What does that have to do with Wind? We all grew up in a period of time where physical testing was considered the only way you validated mechanical systems – whether they’re jet engines or wind turbines. For years, it was accepted that physical testing was how you ensure that a design would meet the design criteria. And so, we marched to the same drum as we did in the 1960s.
But there’s a problem. The customers that we sell products to are angry at the field failure rates. In wind, that failure rate can average nearly 6% and manifest itself into high LTSA costs, variable O&M costs, and in the worst scenario, flip their business and make it unprofitable. In short, the products in the market can kill your business.
So, what do cigarettes and physical testing have in common? Simply, physical testing on its own can kill your business.
How do we know this? First, we know that the failure rates are not changing as an average, even as new products come to replace old products. In fact, the cost of LTSAs are rising, or at least being skewed to high cost in later years. Secondly, we see many operators replacing failed parts with the same parts. Our conclusion has been that they don’t have the information to extend the life of their assets with better longer lasting parts. And finally, the cost and amount of time to run multiple bench tests is prohibitive in bringing new more reliable products to market and so we see a continuation of the failure rates – especially on critical failure components like main bearings and pitch systems.

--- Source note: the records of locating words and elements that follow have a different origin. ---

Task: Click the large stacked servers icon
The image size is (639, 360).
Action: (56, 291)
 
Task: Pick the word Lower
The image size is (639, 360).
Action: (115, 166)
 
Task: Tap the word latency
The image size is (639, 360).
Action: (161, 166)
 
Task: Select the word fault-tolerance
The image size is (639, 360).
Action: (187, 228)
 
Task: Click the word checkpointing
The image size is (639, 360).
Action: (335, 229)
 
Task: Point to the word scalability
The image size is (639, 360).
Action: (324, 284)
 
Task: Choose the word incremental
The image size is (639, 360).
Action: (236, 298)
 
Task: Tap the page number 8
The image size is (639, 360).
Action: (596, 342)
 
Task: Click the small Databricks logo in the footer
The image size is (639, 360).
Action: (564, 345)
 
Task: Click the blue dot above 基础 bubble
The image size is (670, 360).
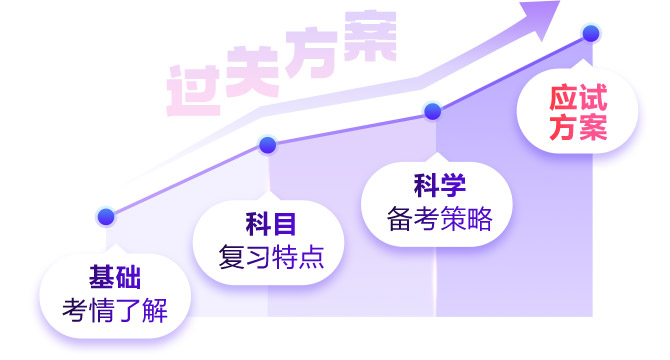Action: click(106, 217)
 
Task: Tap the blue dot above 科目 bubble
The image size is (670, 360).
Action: click(267, 145)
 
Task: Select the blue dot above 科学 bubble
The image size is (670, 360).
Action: click(432, 111)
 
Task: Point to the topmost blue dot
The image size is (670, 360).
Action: click(591, 33)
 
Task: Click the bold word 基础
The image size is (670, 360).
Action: click(115, 277)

There’s an obvious answer that most aerospace companies already know and that’s to do an extraordinary amount of computational testing, before physical testing. That way, you can test more data points, increase the loading spectrum and get down to the physical tests that matter the most. Additionally, using operating information from our customers, input conditions from the field to our computational testing simulators allows us to get closer to the actual operating conditions that customers experience in the field.
The next step is to choose longer lasting components in both new designs and for assets already deployed in the field. Let’s look at those cases.

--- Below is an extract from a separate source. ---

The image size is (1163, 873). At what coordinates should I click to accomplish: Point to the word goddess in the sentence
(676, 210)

There’s a business model that we’ve proven, where replacement of poorly performing components can decrease the field failure rates from 6% to 3%, a 50% drop in field failures. This involves finding the bad bearings and gears and replacing them throughout the fleet early, before significant damage to the drivetrain. The cost of part replacement is justified through the low cost of up-tower component replacements verses the business value upside of life extension and increased energy production for assets that don’t need to be replaced or experience major overhaul.
The trick is how do you find the bad components. For the sake of argument, we’ve done that work already.
For new products and designs, computational testing can drop the failure rate from 6% to 1% by ensuring the right critical components make their way into new products before they go to market. The cost of premature wear in a main bearing on a new design hurts everyone: the OEM, the operator and eventually the consumer. We know there are differences in the quality of metals used in critical components. You would never want to fly in an aircraft that used poor quality metals in its critical components. Why would that be different with a wind asset expected to last 20+ years.
New products must be tested 1000x more than tested today using the operating conditions experienced in the field, creating a much broader loading regime that’s unaffordable today by physical testing only.
I don’t want to leave the impression that physical testing is unimportant or obsolete. Instead, when it’s coupled with computational testing upfront, the combination makes the optimal economic sense.
And, through advances in digitalization it’s possible to buy replacement components at a third of the cost lower than what you’re buying components at today. In automotive, for example, buying groups create economies of scale so that component costs can be as low as possible. In wind, instead of each operator buying alone, the development of buying groups, coupled with replacement forecasts and good terms and conditions can lower component costs by 30%.
There’s good news here: we can find the critical components failing in your wind assets – better and cheaper than ever before. We can reduce the failure rates of your assets by 50% by replacing those components up-tower and before they fail. And we can buy those components at 30% less than what we’re buying them today. So, what’s holding you back?
I remember how many years my parents smoked cigarettes. Even as the data became apparent and the warnings were placed on the cigarette carton, they continued to smoke.
They never thought it would kill them… And you never thought that physical testing by itself would kill your company. How long will it take you to change?